- _AIM OF THE TASK_
Reproduce each entry below in full, exactly as it was given.

- _ENTRIES SHOWN_
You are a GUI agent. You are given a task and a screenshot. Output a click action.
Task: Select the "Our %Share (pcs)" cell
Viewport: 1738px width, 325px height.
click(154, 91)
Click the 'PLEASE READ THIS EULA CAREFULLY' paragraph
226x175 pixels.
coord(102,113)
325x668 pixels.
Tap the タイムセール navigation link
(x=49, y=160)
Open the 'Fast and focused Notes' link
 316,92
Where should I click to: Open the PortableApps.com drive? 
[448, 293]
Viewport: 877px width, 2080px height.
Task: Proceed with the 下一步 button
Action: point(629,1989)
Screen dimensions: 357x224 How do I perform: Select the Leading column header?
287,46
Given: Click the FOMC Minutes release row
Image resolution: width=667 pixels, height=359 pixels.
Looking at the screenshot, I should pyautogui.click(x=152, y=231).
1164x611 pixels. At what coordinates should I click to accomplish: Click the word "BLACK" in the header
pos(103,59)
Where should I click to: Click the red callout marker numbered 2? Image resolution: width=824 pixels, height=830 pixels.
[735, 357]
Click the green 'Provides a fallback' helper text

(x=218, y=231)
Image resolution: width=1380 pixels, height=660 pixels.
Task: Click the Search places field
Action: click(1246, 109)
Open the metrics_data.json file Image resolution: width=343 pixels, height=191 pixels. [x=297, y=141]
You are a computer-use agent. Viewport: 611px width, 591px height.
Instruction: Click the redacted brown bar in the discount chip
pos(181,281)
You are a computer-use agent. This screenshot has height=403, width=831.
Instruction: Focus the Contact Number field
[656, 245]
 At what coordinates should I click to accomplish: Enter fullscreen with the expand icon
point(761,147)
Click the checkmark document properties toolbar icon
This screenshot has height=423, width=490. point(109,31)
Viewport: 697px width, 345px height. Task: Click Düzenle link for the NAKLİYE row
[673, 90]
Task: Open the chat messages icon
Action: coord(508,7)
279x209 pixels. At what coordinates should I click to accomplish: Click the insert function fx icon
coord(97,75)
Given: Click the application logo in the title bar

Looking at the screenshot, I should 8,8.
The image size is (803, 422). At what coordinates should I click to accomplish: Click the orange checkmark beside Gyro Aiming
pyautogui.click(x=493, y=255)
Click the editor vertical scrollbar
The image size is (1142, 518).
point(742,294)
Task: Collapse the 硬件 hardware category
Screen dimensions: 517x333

- _SOLUTION_
You are a GUI agent. You are given a task and a screenshot. Output a click action.
Task: Select the "Our %Share (pcs)" cell
Viewport: 1738px width, 325px height.
click(154, 91)
Click the 'PLEASE READ THIS EULA CAREFULLY' paragraph
226x175 pixels.
coord(102,113)
325x668 pixels.
Tap the タイムセール navigation link
(x=49, y=160)
Open the 'Fast and focused Notes' link
 316,92
Where should I click to: Open the PortableApps.com drive? 
[448, 293]
Viewport: 877px width, 2080px height.
Task: Proceed with the 下一步 button
Action: point(629,1989)
Screen dimensions: 357x224 How do I perform: Select the Leading column header?
287,46
Given: Click the FOMC Minutes release row
Image resolution: width=667 pixels, height=359 pixels.
Looking at the screenshot, I should pyautogui.click(x=152, y=231).
1164x611 pixels. At what coordinates should I click to accomplish: Click the word "BLACK" in the header
pos(103,59)
Where should I click to: Click the red callout marker numbered 2? Image resolution: width=824 pixels, height=830 pixels.
[735, 357]
Click the green 'Provides a fallback' helper text

(x=218, y=231)
Image resolution: width=1380 pixels, height=660 pixels.
Task: Click the Search places field
Action: click(1246, 109)
Open the metrics_data.json file Image resolution: width=343 pixels, height=191 pixels. [x=297, y=141]
You are a computer-use agent. Viewport: 611px width, 591px height.
Instruction: Click the redacted brown bar in the discount chip
pos(181,281)
You are a computer-use agent. This screenshot has height=403, width=831.
Instruction: Focus the Contact Number field
[656, 245]
 At what coordinates should I click to accomplish: Enter fullscreen with the expand icon
point(761,147)
Click the checkmark document properties toolbar icon
This screenshot has height=423, width=490. point(109,31)
Viewport: 697px width, 345px height. Task: Click Düzenle link for the NAKLİYE row
[673, 90]
Task: Open the chat messages icon
Action: coord(508,7)
279x209 pixels. At what coordinates should I click to accomplish: Click the insert function fx icon
coord(97,75)
Given: Click the application logo in the title bar

Looking at the screenshot, I should 8,8.
The image size is (803, 422). At what coordinates should I click to accomplish: Click the orange checkmark beside Gyro Aiming
pyautogui.click(x=493, y=255)
Click the editor vertical scrollbar
The image size is (1142, 518).
point(742,294)
Task: Collapse the 硬件 hardware category
Screen dimensions: 517x333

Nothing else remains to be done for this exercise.